== RECORDS PROVIDED ==

Start of Block

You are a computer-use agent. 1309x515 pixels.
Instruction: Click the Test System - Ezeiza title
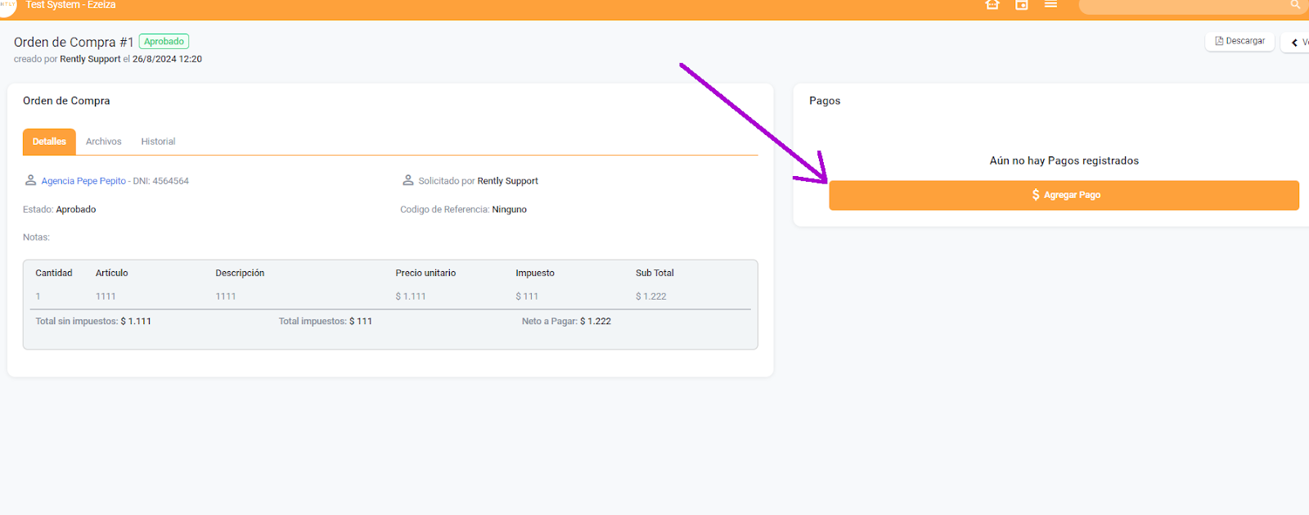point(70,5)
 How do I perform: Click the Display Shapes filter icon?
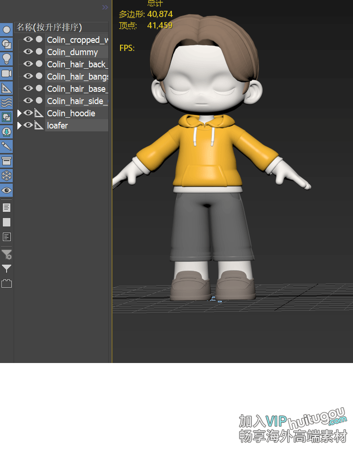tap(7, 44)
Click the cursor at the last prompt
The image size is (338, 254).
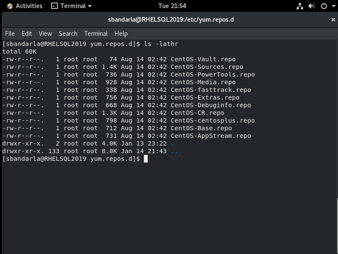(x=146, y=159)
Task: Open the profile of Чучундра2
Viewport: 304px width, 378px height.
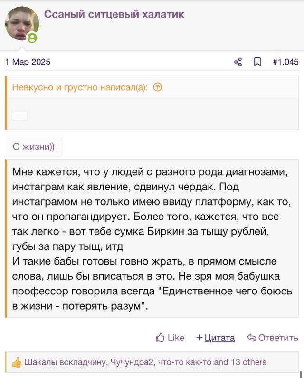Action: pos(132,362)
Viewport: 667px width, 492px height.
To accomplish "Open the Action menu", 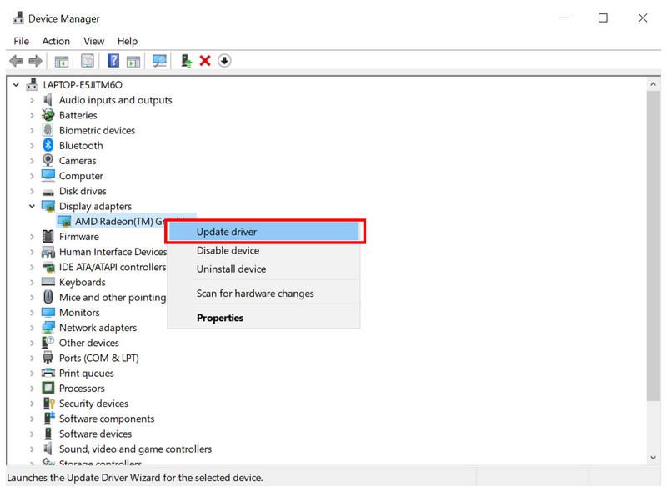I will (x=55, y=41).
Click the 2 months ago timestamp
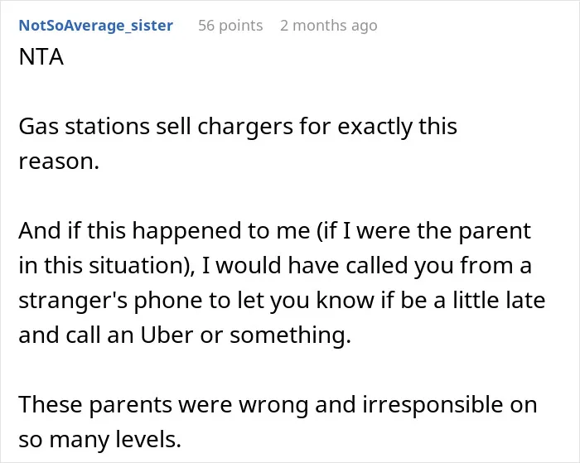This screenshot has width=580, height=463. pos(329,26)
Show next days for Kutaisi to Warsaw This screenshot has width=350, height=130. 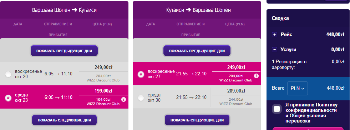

End of Block

== PROBLEM STATEMENT ==
Reproduce the opening lines of the material above exactly, ending with the line that contains "Viewport: 667px width, 492px height.". Omit every picture.

== ANSWER FOR THE TASK ==
You are a computer-use agent. 1309x515 pixels.
Instruction: Click the Test System - Ezeiza title
point(70,5)
 How do I perform: Click the Display Shapes filter icon?
tap(7, 44)
Click the cursor at the last prompt
The image size is (338, 254).
(x=146, y=159)
Task: Open the profile of Чучундра2
Viewport: 304px width, 378px height.
Action: pos(132,362)
Viewport: 667px width, 492px height.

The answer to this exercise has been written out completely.